More farm-to-glass classes offered in Rensselaerville
RENSSELAERVILLE — The Carey Institute for Global Good here wants to close the gap between agricultural supplies and demand from brewers in the midst of the state’s craft brew renaissance.
New York now has about 170 small breweries, more than five times as many as a decade ago, according to Cornell Cooperative Extension.
To that end, on Saturday, Feb. 22, the institute will host a Farm-To-Glass Classroom Business Planning and Design Workshop for farmers, micro-maltsters, and craft beverage producers interested in starting or expanding their farm-to-glass enterprise.
Stakeholders from all stages of the supply chain will hear from specialists in the field, and examine a farm-to-glass case study through the experiences of Farmhouse Malt, and the farmers and brewers with whom it works.
Topics to be covered by a panel of experts include: business planning; funding opportunities; marketing and communications; scaling start-up ventures and risk management; malt grain growing and harvesting; post-harvest and processing considerations; micro-malt setup and operations; craft beverage producer demands; supply-chain planning; and, farmers’, maltsters, and craft beverage producers’ experiences in the industry.
Speakers will include Samuel Filler, fellow at Empire State Development; Tom Osadchey, a business planning consultant from NY Farm Net; Robert Perry, a grain farmer and the grain coordinator for the Northeast Organic Farming Association of New York; Marty and Natalie Mattrazzo, owners and maltsters at Farmhouse Malt; Kenneth Wortz, distiller at Ky-Mar Farms; and Evan and Emily Watson, brewers at Plan Bee Farm Brewery.
“Our last workshop had upwards of 50 attendees, and I would like to see it grow even more from there,” said Sarah Avery Gordon, Farm-To-Glass development specialist.
The event will run from 10 a.m. to 2 p.m., and includes networking sessions for farmers and brewers during a break.

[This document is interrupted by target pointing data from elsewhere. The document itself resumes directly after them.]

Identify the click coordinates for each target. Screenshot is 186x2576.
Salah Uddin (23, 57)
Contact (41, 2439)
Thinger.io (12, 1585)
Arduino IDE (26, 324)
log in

The fee for the event is $20 at the door; those interested in attending should call 797-5100 to reserve a space.
Starting in 2014, the Carey Institute will be resurrecting a Dutch barn, originally built about 1760, on its campus to house the state’s first farm brewery incubator. The Carey Institute has partnered with CSArch, an Albany-based architecture firm, to adapt the barn to function as a new economic and social hub that connects farmers, brewers, and craft beverage enthusiasts
In January, Empire State Development announced the award of $108,000 to the project, dubbed the Helderberg Brewshed; an ongoing fund-raising campaign is underway to secure the rest of the project budget.
The barn will house three key programs, including a Model Farm Brewery, A Farm-To-Glass Classroom, and a Farm Brewery Incubator. Upcoming Farm-To-Classroom events will be posted online.